2017年度の監査報酬が増加、トーマツが監査イノベーションを体験できるARアプリ配信など3件:今月の会計士業界ニュース(2018年8月その1)

2018年7月23日、30日、8月1日に、日本公認会計士協会、監査法人などに関する複数のニュースがリリースされています。

ファーストリテイリング柳井氏が公認会計士協会開催記念講演で登壇、IFRS導入による会計基準の変更などで監査報酬増加、トーマツが監査イノベーションを体験できるARアプリ配信開始などの記事を幅広くご紹介します。

ファーストリテイリング柳井氏が公認会計士協会開催記念講演で登壇

1948年に公認会計士法が制定され、公認会計士制度が70周年を迎えたことを記念して、日本公認会計士協会が記念式典・記念講演を開催しました。

今回、ファーストリテイリング柳井正会長兼社長が登壇した記念講演に関する記事が、日本経済新聞よりリリースされています。

ファーストリテイリングの柳井正会長兼社長は23日、日本公認会計士協会が開催した記念講演で、公認会計士に対して「経営者と経営課題を議論できるパートナーになってもらいたい」と語った。人工知能(AI)の発達などで会計業務が標準化される可能性について言及したうえで、会計知識の経営への活用を参加者らに呼びかけた。

引用元:ファストリ柳井氏「会計士は経営者と議論を」 (日本経済新聞 2018年7月23日付)

記事によると、柳井氏は、AIの発達などで単純な計算や分析などの監査業務が必要なくなると指摘し、公認会計士に経営者と協調してほしいと呼びかけたそうです。

この記念講演を全文文字起こししたサイトのリンクはこちらです。

公認会計士は、会議室で帳簿や証憑を突き合わせする時代から、会議室を出て経営者と向き合い、協議することが求められています。

IFRS導入による会計基準の変更などで監査報酬増加

依頼した資料が出てこなかったり、当初想定していなかったエラーが見つかったり、監査時間が増える原因は色々あります。もし会社側の原因で時間がかかったのであれば追加で報酬をもらいたいところですが、日本の監査法人が追加報酬を請求するケースは少ないのではないでしょうか。

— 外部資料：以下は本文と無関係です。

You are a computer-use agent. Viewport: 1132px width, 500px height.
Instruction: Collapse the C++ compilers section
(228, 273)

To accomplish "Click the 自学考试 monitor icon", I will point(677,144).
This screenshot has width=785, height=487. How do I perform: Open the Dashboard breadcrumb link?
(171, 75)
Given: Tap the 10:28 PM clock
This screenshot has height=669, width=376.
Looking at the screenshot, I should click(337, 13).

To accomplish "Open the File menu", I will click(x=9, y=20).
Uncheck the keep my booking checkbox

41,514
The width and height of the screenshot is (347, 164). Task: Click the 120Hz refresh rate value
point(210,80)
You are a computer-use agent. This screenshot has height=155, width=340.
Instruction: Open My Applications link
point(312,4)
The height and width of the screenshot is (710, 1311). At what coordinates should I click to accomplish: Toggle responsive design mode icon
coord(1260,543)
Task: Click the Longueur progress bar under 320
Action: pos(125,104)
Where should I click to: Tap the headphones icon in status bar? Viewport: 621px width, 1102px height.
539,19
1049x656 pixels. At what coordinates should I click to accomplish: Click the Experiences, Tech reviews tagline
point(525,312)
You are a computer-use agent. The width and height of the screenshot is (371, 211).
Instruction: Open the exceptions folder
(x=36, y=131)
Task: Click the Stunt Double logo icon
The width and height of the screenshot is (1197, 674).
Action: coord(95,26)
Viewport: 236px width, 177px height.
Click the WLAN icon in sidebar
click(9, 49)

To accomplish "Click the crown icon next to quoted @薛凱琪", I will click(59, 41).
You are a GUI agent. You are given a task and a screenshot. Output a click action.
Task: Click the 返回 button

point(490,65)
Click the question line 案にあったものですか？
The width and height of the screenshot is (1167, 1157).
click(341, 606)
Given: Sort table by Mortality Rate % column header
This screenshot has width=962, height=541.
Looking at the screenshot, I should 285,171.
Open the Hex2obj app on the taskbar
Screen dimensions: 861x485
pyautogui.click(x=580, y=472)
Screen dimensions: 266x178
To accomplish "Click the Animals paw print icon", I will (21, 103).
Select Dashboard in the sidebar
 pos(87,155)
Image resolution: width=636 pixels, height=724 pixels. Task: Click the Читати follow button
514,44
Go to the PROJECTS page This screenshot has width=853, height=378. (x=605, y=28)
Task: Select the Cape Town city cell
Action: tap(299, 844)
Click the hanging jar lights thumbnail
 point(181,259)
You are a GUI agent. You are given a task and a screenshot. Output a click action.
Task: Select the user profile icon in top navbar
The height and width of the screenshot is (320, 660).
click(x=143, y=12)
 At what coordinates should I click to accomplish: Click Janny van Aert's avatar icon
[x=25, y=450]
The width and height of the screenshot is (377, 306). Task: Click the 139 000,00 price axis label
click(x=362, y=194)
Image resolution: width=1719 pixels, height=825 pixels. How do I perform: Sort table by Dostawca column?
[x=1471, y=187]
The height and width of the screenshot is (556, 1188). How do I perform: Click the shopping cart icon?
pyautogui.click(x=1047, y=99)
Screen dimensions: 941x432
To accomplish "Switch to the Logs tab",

今回、2017年度に支払った監査報酬が前年度に比べて7%増加したという記事が、日本経済新聞よりリリースされています。

2017年度に主要な上場企業が監査法人に支払った監査報酬は前の年度に比べて7%増えた。M&A(合併・買収)や海外子会社の増加に伴う国際税務などへの対応が背景にある。国際会計基準(IFRS)の導入で監査業務が複雑化し、支払額が増えた企業も目立った。会計処理に関する助言など、非監査業務での支払額も4%増と全体の水準を引き上げた。

引用元:監査報酬、17年度7%増(日本経済新聞 2018年7月30日付)

記事によると、IFRS導入による会計基準の変更や海外M&Aで報酬額は増加傾向にあるそうですが、海外と比べると日本の報酬額は依然として低い水準だと青山学院大学の町田祥弘教授は指摘します。

監査報酬が適正でなければ、必要な監査時間を確保することはできません。今回のような特別の事情による値上げだけではなく、適正な監査コストを負担してもらえるように、企業の意識改革が必要なのではないでしょうか。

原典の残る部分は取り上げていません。